Introduction to Image Compression
What is Compression?
- Compression in the digital sense involves representing information in fewer bytes, not physically making objects smaller.
- The goal is to reduce the digital representation’s bit rate while maintaining acceptable or near-original quality.
Why Compression?
- Necessity from the 1950s: As digital imaging evolved, the need to efficiently store and transmit large image files became apparent.
- Example: A 12-megapixel color image can take up 36 MB of storage and 19.2 seconds to upload with a 15 Mbit/s connection.
- Applications: From digital TV and video conferencing to medical imaging and remote sensing, compression is crucial for managing large data volumes.
Data vs. Information
- Distinction: Data is raw material; information is the final product.
- Efficiency: Different amounts of data can represent the same information; reducing data redundancy improves efficiency.
Types of Redundancy
- Psychovisual Redundancy: Not all visual information has equal importance to the human eye, allowing some data to be discarded without significant loss of perceived quality.
- Encoding Redundancy: Refers to the inefficiencies in using code symbols to represent information, where optimizing the coding can lead to smaller file sizes.

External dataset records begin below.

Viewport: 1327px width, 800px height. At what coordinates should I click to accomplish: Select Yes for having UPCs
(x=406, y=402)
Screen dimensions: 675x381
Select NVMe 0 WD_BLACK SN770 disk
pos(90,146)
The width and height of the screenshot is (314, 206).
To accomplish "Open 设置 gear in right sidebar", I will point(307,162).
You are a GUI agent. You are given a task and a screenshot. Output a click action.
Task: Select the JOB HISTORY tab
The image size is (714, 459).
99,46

- Inter-pixel Redundancy: Leveraging the correlations between adjacent pixels can significantly reduce the amount of data needed to represent an image.
Psychovisual Redundancy
- Human Visual System (HVS): More sensitive to certain visual information than others, allowing less critical data to be compressed or removed.
- Reduction Techniques: By quantizing and removing less important data, we can compress images without greatly affecting visual quality.

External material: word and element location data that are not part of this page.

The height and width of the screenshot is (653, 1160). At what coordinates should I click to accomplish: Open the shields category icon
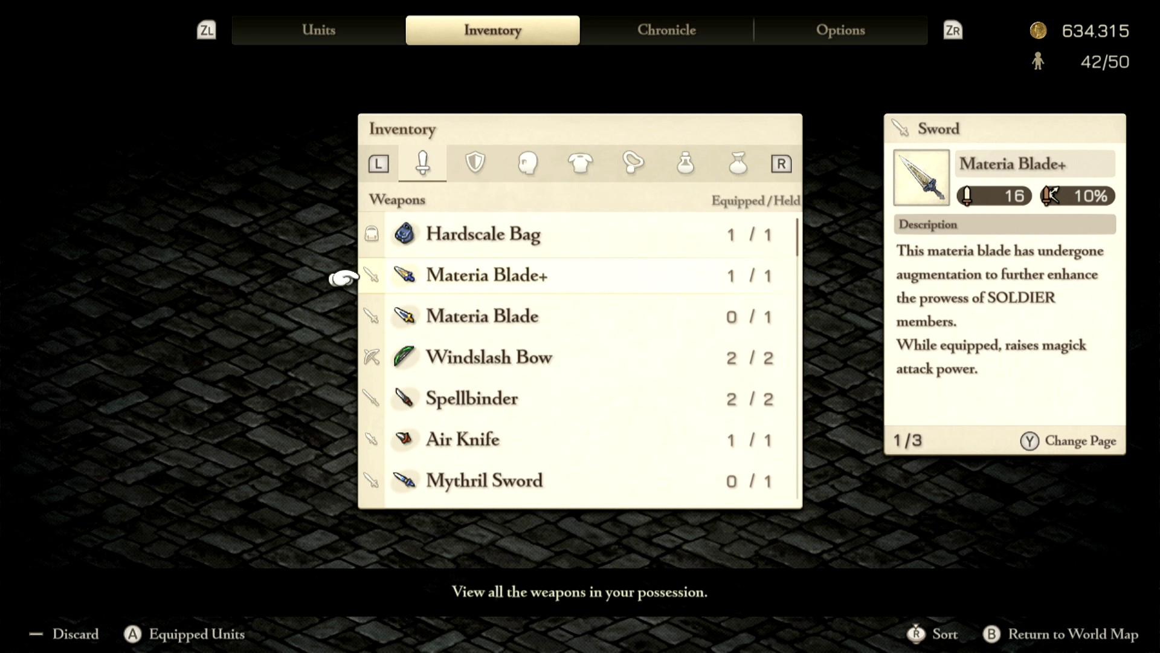(475, 163)
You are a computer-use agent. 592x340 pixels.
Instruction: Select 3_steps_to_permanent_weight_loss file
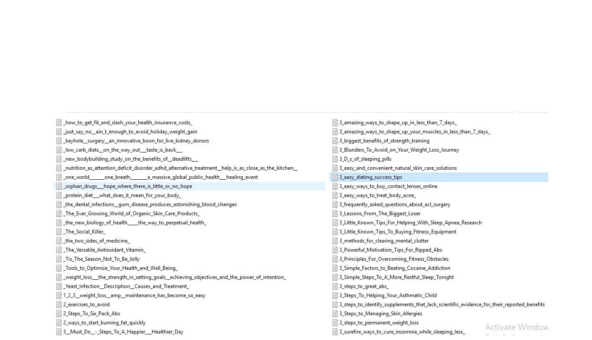(379, 323)
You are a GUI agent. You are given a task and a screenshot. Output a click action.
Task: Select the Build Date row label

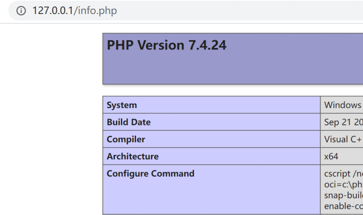pos(129,123)
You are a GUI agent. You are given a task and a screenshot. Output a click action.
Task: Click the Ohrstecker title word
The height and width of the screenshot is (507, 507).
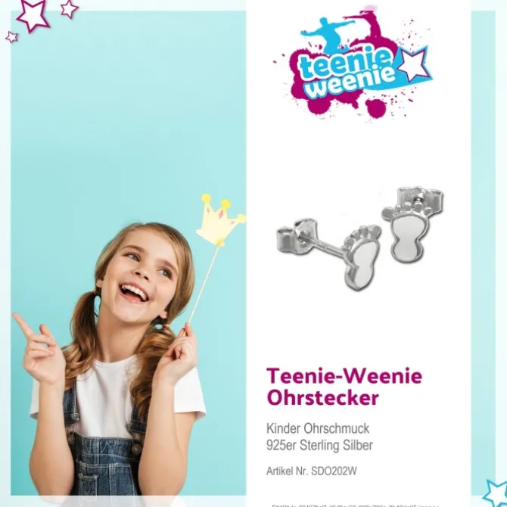(x=322, y=398)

Lossless vs. Lossy Compression
- Lossless Compression: No data is lost during compression; the decompressed image is identical to the original.

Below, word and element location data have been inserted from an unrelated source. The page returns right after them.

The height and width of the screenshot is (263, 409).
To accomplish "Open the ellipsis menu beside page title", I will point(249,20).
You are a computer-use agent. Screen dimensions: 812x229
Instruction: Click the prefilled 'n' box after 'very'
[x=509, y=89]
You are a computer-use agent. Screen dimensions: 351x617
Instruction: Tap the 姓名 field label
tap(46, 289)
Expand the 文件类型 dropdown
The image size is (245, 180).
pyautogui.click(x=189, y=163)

- Lossy Compression: Some data is discarded, which means the decompressed image may not be identical to the original but is often sufficient for the intended use.
Fidelity Criteria
- Objective Criteria: Measures like Mean Absolute Error (MAE) and Peak Signal-to-Noise Ratio (PSNR) provide quantifiable metrics for assessing compression impact.
- Subjective Criteria: Human assessment of image quality, which can vary based on individual perceptions and conditions.
Image Compression Techniques
- Transformation: Converts image data into a format that makes it easier to compress.
- Quantization: Reduces the number of bits needed to store the transformed data by approximating its values.
- Encoding: Applies a coding scheme to the quantized values to reduce the file size.
Decompression
- Reversal Process: Decompression involves reversing the compression steps to reconstruct the original image data.